6:08 EDT media reports facebook is back. some people say they can use it. many saying it is still not working. dns resolution fixed but page displays errors on login. other services, instagram, whatsapp also having errors reported.
Now that our platforms are up and
running as usual after yesterday’s outage, I thought it would be worth
sharing a little more detail on what happened and why — and most
importantly, how we’re learning from it.
This outage was triggered by the
system that manages our global backbone network capacity. The backbone
is the network Facebook has built to connect all our computing
facilities together, which consists of tens of thousands of miles of
fiber-optic cables crossing the globe and linking all our data centers.
Those data centers come in different
forms. Some are massive buildings that house millions of machines that
store data and run the heavy computational loads that keep our platforms
running, and others are smaller facilities that connect our backbone
network to the broader internet and the people using our platforms.
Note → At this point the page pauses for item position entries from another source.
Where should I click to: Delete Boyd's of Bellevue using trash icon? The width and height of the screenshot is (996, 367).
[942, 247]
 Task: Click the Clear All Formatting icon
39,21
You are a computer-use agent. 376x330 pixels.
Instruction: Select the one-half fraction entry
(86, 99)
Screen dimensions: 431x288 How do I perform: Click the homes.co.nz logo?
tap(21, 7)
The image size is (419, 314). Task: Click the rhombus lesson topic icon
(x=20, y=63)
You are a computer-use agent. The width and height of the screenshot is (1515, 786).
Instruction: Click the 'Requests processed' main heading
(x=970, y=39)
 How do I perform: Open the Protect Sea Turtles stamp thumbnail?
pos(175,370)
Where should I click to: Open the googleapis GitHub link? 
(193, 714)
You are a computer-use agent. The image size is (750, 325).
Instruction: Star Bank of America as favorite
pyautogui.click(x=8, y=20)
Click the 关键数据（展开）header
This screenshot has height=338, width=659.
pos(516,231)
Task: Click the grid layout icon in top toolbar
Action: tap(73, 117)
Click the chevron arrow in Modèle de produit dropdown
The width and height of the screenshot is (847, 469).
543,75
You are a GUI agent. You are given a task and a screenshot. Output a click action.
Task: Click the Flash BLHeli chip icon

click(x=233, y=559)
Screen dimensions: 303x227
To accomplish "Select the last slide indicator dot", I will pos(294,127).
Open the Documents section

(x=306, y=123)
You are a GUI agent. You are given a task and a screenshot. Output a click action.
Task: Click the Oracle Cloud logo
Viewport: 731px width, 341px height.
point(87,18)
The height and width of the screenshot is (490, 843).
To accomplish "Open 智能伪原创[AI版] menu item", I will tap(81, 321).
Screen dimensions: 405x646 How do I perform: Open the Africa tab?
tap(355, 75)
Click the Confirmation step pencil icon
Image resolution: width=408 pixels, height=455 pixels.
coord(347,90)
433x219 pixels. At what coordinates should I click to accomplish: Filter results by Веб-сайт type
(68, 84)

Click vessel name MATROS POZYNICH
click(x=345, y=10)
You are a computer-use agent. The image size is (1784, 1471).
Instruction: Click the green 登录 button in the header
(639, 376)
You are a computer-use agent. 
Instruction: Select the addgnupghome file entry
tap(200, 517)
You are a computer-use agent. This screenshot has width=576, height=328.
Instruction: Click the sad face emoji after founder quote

When you open one of our apps and
load up your feed or messages, the app’s request for data travels from
your device to the nearest facility, which then communicates directly
over our backbone network to a larger data center. That’s where the
information needed by your app gets retrieved and processed, and sent
back over the network to your phone.
The data traffic between all these
computing facilities is managed by routers, which figure out where to
send all the incoming and outgoing data. And in the extensive day-to-day
work of maintaining this infrastructure, our engineers often need to
take part of the backbone offline for maintenance — perhaps repairing a
fiber line, adding more capacity, or updating the software on the router
itself.
This was the source of yesterday’s
outage. During one of these routine maintenance jobs, a command was
issued with the intention to assess the availability of global backbone
capacity, which unintentionally took down all the connections in our
backbone network, effectively disconnecting Facebook data centers
globally. Our systems are designed to audit commands like these to
prevent mistakes like this, but a bug in that audit tool prevented it
from properly stopping the command.
This change caused a complete
disconnection of our server connections between our data centers and the
internet. And that total loss of connection caused a second issue that
made things worse.
One of the jobs performed by our
smaller facilities is to respond to DNS queries. DNS is the address book
of the internet, enabling the simple web names we type into browsers to
be translated into specific server IP addresses. Those translation
queries are answered by our authoritative name servers that occupy well
known IP addresses themselves, which in turn are advertised to the rest
of the internet via another protocol called the border gateway protocol
(BGP).
To ensure reliable operation, our DNS
servers disable those BGP advertisements if they themselves can not
speak to our data centers, since this is an indication of an unhealthy
network connection. In the recent outage the entire backbone was removed
from operation, making these locations declare themselves unhealthy
and withdraw those BGP advertisements. The end result was that our DNS
servers became unreachable even though they were still operational. This
made it impossible for the rest of the internet to find our servers.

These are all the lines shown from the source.